*Source material:*
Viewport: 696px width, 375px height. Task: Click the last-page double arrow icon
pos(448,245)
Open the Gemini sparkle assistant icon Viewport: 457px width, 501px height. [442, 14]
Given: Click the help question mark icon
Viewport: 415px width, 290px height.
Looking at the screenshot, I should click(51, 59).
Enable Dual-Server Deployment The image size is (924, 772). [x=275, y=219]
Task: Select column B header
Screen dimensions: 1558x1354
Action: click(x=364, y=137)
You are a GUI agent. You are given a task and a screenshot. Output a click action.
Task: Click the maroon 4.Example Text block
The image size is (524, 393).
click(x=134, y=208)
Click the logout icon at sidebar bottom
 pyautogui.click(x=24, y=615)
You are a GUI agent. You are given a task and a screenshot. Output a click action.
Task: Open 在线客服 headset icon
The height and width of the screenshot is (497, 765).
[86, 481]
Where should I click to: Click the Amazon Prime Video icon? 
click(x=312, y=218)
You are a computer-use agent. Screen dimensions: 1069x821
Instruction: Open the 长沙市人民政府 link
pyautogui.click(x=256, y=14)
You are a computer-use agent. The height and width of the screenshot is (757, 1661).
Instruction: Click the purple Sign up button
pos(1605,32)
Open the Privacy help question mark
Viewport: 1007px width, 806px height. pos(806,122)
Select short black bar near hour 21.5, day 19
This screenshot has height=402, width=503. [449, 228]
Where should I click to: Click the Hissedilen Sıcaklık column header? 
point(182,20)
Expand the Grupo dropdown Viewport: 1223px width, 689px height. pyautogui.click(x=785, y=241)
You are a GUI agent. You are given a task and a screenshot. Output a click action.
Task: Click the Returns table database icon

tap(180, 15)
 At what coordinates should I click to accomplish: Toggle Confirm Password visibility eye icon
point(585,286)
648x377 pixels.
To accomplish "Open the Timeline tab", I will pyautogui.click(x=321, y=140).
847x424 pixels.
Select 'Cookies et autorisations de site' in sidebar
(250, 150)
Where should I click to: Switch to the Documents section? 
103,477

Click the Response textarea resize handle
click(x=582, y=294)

*The task:* Format every line of the data above as a Markdown table with two columns, Row and Data line. Number the rows in order and leave out the blank lines.

*Full answer:*
| Row | Data line |
|---|---|
| 1 | Viewport: 696px width, 375px height. Task: Click the last-page double arrow icon |
| 2 | pos(448,245) |
| 3 | Open the Gemini sparkle assistant icon Viewport: 457px width, 501px height. [442, 14] |
| 4 | Given: Click the help question mark icon |
| 5 | Viewport: 415px width, 290px height. |
| 6 | Looking at the screenshot, I should click(51, 59). |
| 7 | Enable Dual-Server Deployment The image size is (924, 772). [x=275, y=219] |
| 8 | Task: Select column B header |
| 9 | Screen dimensions: 1558x1354 |
| 10 | Action: click(x=364, y=137) |
| 11 | You are a GUI agent. You are given a task and a screenshot. Output a click action. |
| 12 | Task: Click the maroon 4.Example Text block |
| 13 | The image size is (524, 393). |
| 14 | click(x=134, y=208) |
| 15 | Click the logout icon at sidebar bottom |
| 16 |  pyautogui.click(x=24, y=615) |
| 17 | You are a GUI agent. You are given a task and a screenshot. Output a click action. |
| 18 | Task: Open 在线客服 headset icon |
| 19 | The height and width of the screenshot is (497, 765). |
| 20 | [86, 481] |
| 21 | Where should I click to: Click the Amazon Prime Video icon?  |
| 22 | click(x=312, y=218) |
| 23 | You are a computer-use agent. Screen dimensions: 1069x821 |
| 24 | Instruction: Open the 长沙市人民政府 link |
| 25 | pyautogui.click(x=256, y=14) |
| 26 | You are a computer-use agent. The height and width of the screenshot is (757, 1661). |
| 27 | Instruction: Click the purple Sign up button |
| 28 | pos(1605,32) |
| 29 | Open the Privacy help question mark |
| 30 | Viewport: 1007px width, 806px height. pos(806,122) |
| 31 | Select short black bar near hour 21.5, day 19 |
| 32 | This screenshot has height=402, width=503. [449, 228] |
| 33 | Where should I click to: Click the Hissedilen Sıcaklık column header?  |
| 34 | point(182,20) |
| 35 | Expand the Grupo dropdown Viewport: 1223px width, 689px height. pyautogui.click(x=785, y=241) |
| 36 | You are a GUI agent. You are given a task and a screenshot. Output a click action. |
| 37 | Task: Click the Returns table database icon |
| 38 | tap(180, 15) |
| 39 |  At what coordinates should I click to accomplish: Toggle Confirm Password visibility eye icon |
| 40 | point(585,286) |
| 41 | 648x377 pixels. |
| 42 | To accomplish "Open the Timeline tab", I will pyautogui.click(x=321, y=140). |
| 43 | 847x424 pixels. |
| 44 | Select 'Cookies et autorisations de site' in sidebar |
| 45 | (250, 150) |
| 46 | Where should I click to: Switch to the Documents section?  |
| 47 | 103,477 |
| 48 | Click the Response textarea resize handle |
| 49 | click(x=582, y=294) |